Conflicting claims: A permanent feature in Balochistan

A UN human rights delegation is due to visit Pakistan on September 10 to address the issue.


Mohammad Zafar August 30, 2012

QUETTA:


Enforced disappearances have become a permanent feature of Balochistan’s social landscape.


Reports suggest that over the years, dozens of people have gone missing in the province which has been reeling from sporadic tribal insurgencies. Many of these were allegedly later found in the custody of security forces.

Baloch nationalists claim that a number of intellectuals, journalists, political activists, doctors, engineers, public servants and students have allegedly been victims of enforced disappearances.

While at times, relatives of missing persons have managed to reach their loved ones, in some cases their bodies are found dump at roadsides.

The government disputes the figures and says that most of the people listed as missing have, in fact, joined the insurgents and are being trained in training camps in parts of Balochistan and in Afghanistan.

A UN human rights delegation is due to visit Pakistan on September 10 to address the issue of enforced disappearances in the province. The team is expected to give a full review of the missing person cases and the role of security forces, if any, in the disappearances sometime later this year.
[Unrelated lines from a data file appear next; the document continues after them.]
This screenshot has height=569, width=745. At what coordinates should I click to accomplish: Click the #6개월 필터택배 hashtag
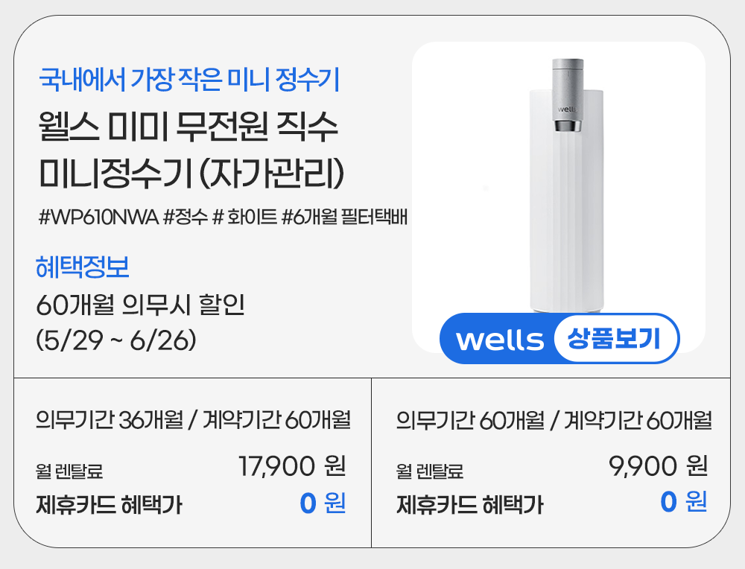coord(344,218)

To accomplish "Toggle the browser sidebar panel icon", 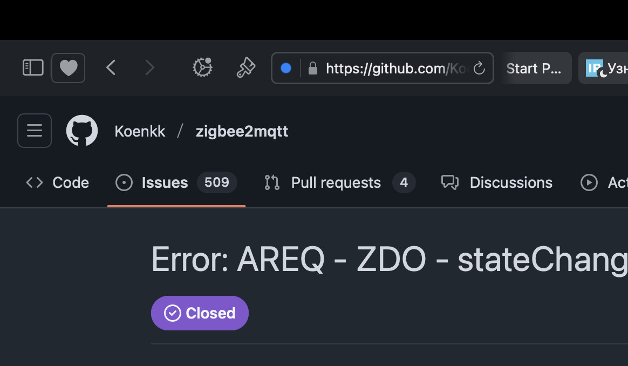I will (x=33, y=68).
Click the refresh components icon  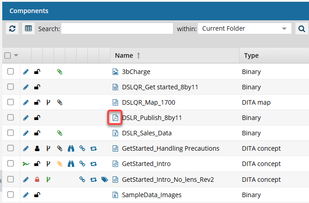(x=12, y=28)
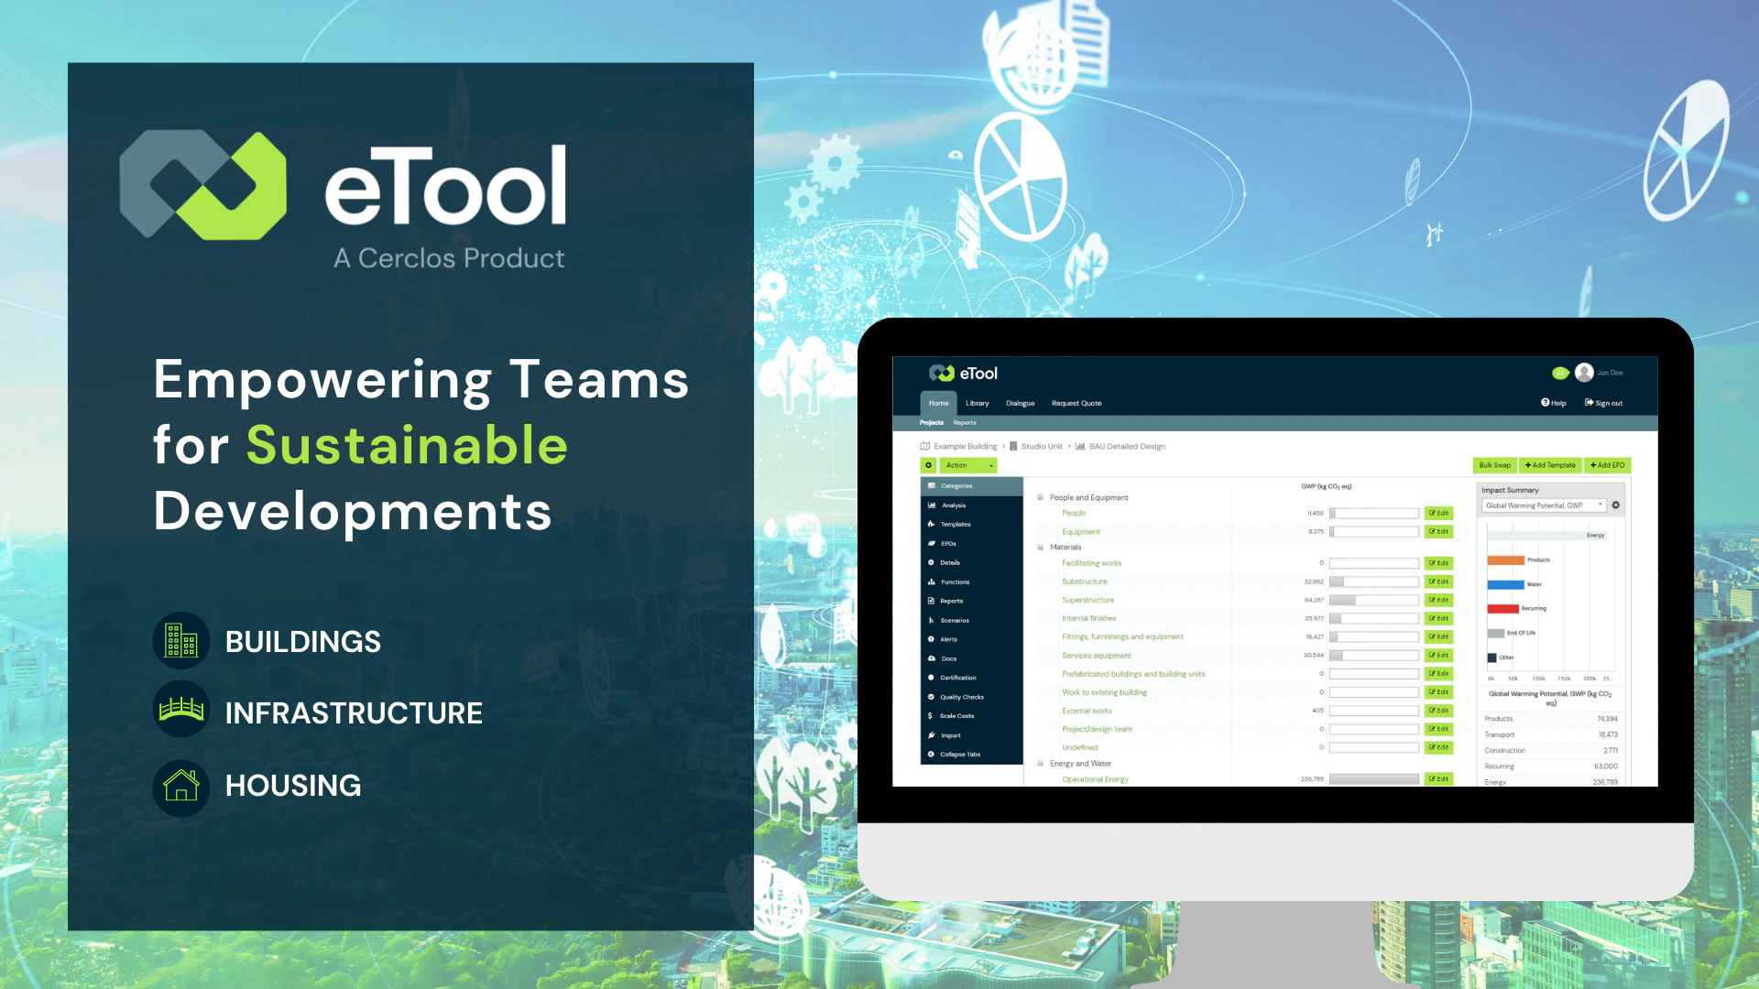Viewport: 1759px width, 989px height.
Task: Open the Import tool in the sidebar
Action: (931, 734)
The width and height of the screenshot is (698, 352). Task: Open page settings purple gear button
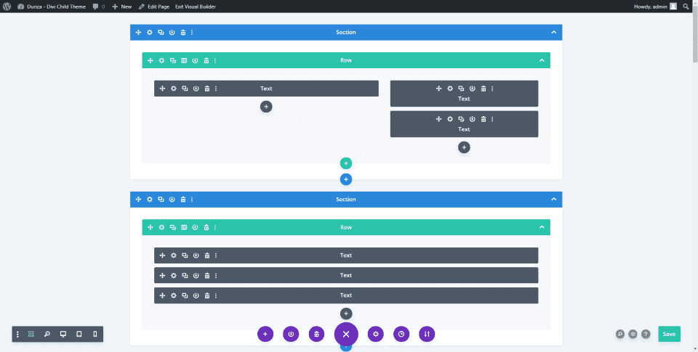pyautogui.click(x=376, y=335)
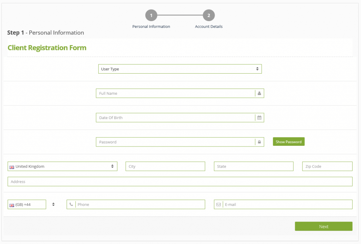Toggle Show Password button
Image resolution: width=361 pixels, height=244 pixels.
click(288, 142)
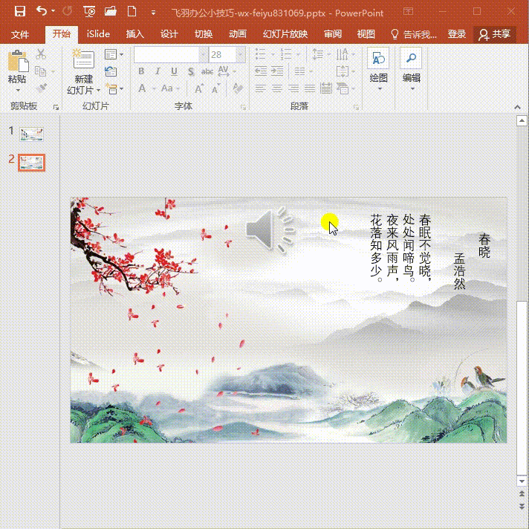The height and width of the screenshot is (529, 529).
Task: Switch to the 插入 (Insert) tab
Action: click(x=134, y=34)
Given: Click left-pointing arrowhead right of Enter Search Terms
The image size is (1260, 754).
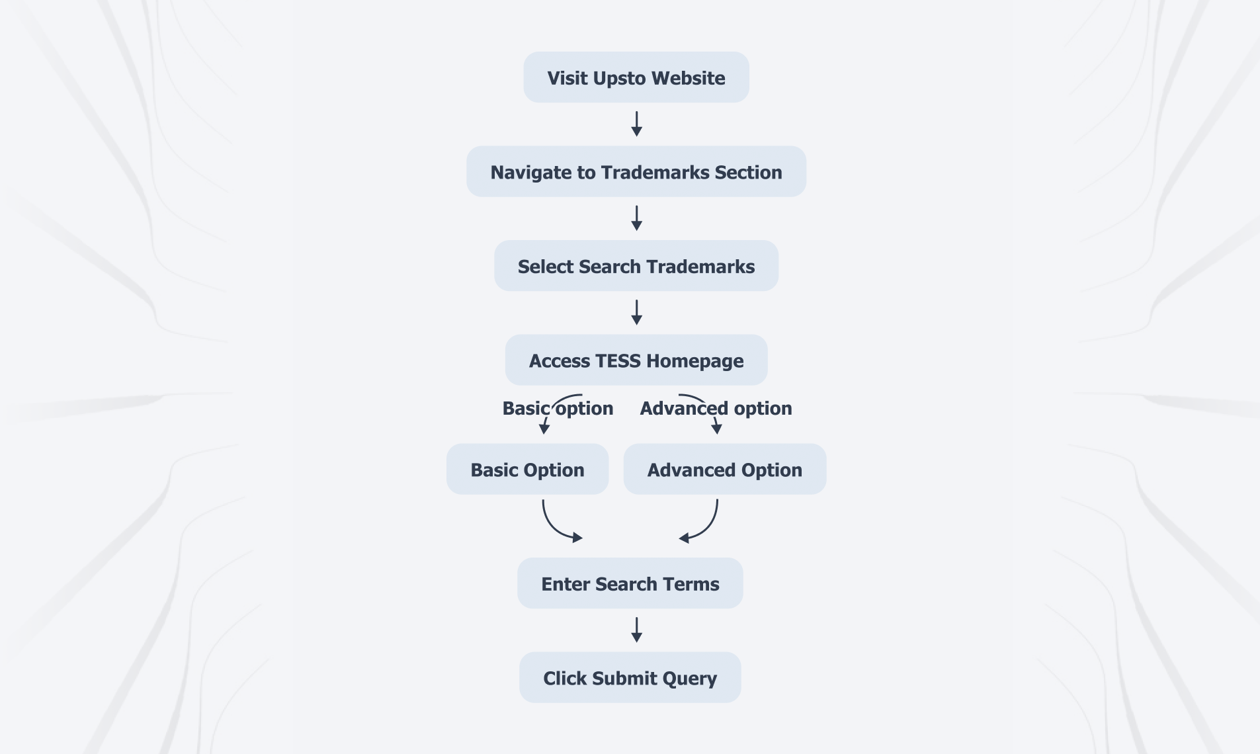Looking at the screenshot, I should pyautogui.click(x=685, y=538).
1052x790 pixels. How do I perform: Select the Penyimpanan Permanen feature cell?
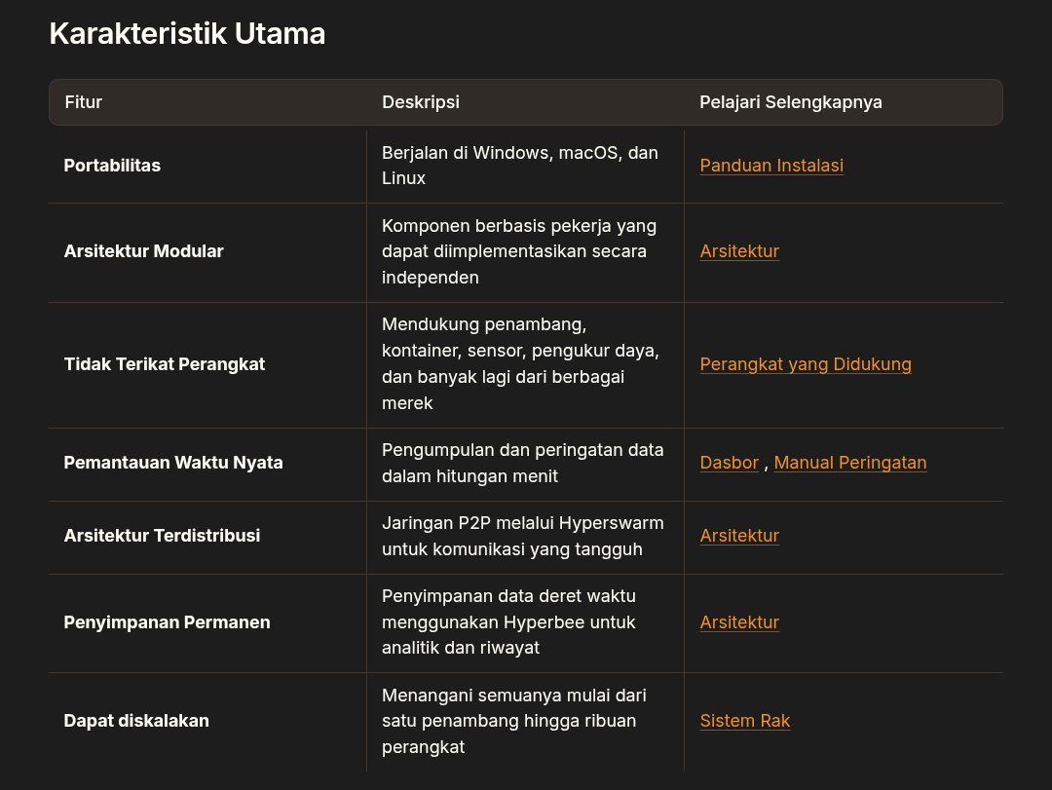(167, 622)
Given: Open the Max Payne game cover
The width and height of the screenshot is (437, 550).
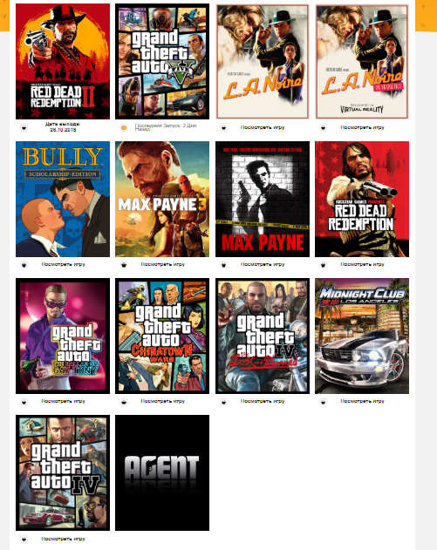Looking at the screenshot, I should pyautogui.click(x=263, y=199).
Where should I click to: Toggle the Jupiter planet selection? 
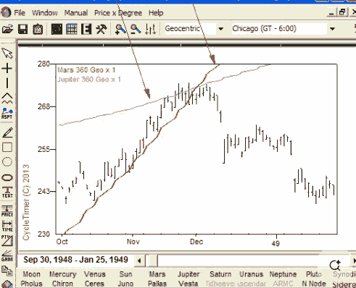tap(189, 274)
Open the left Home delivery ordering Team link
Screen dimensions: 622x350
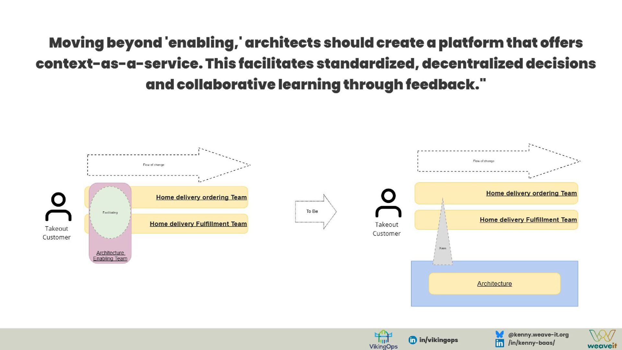click(201, 197)
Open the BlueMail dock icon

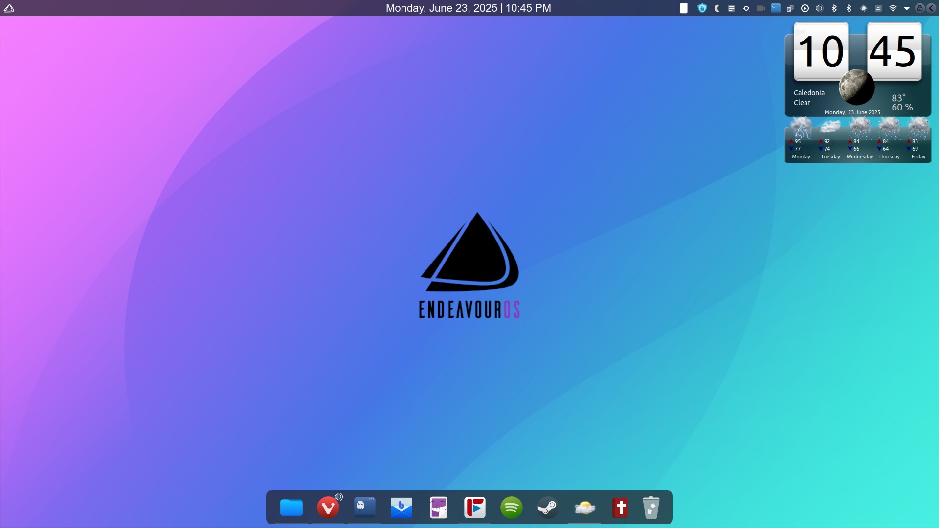402,507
The Supreme Court, meanwhile, has placed many security officials, especially Frontier Corps officials, under notice to produce missing persons during proceedings at its Quetta registry.

The Voice of Baloch Missing Persons, a nongovernmental organization, has been aiding the Supreme Court in this regard by providing details of people who have gone missing over the past six years.

At the same time, opposition and nationalist leaders hold the ruling coalition equally responsible for the enforced disappearances.

Published in The Express Tribune, August 30th, 2012.